Resumen
El vestido del Imperio Antiguo es austero y jerárquico, y es el patrón con el que se mide cualquier período egipcio posterior. Lino blanco, corte mínimo y un vocabulario de prendas muy reducido, con el rango expresado por la calidad, el adorno y el tamaño de la peluca antes que por la variedad.
Prendas y estilo principales
Los hombres llevaban el shendyt, un faldellín corto envuelto y anudado a la cintura, a veces rigidizado en un frente triangular para las figuras formales. A las mujeres se las representa con un vestido ajustado con tirantes, tan ceñido en el arte que no puede ser un registro literal del corte: una convención para el cuerpo ideal y no la descripción de una prenda. Sobre ambos va el wesekh, el collar ancho de cuentas ensartadas, y una peluca pesada.
Las estatuas de caliza policromada de Rahotep y Nofret son el testimonio más claro, hasta el collar y la cinta de la cabeza de Nofret y la diferencia de tono de piel con la que el arte egipcio distinguía por convención a los hombres de las mujeres.
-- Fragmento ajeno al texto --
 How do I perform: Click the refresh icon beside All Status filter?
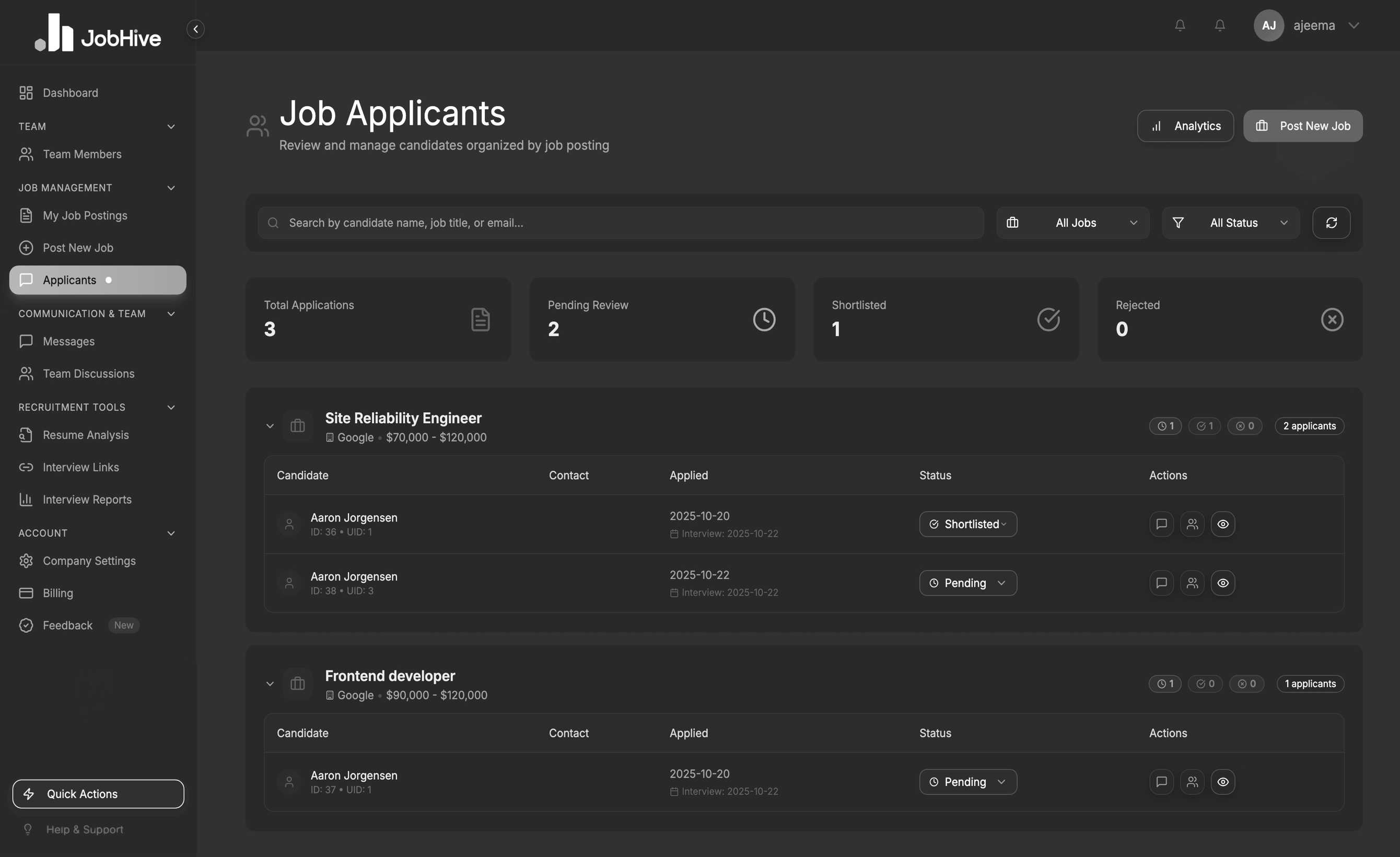pos(1331,222)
Por debajo de la élite el registro es distinto y más útil: los relieves de tumbas con escenas de campo y de taller muestran a los trabajadores con simples taparrabos o sin nada, lo que recuerda que el guardarropa descrito arriba pertenecía a muy poca gente.
Transición
Cuando la autoridad central se vino abajo en el Primer período intermedio las prendas continuaron sin cambios, pero la ejecución pasó a talleres provinciales y el acabado decayó.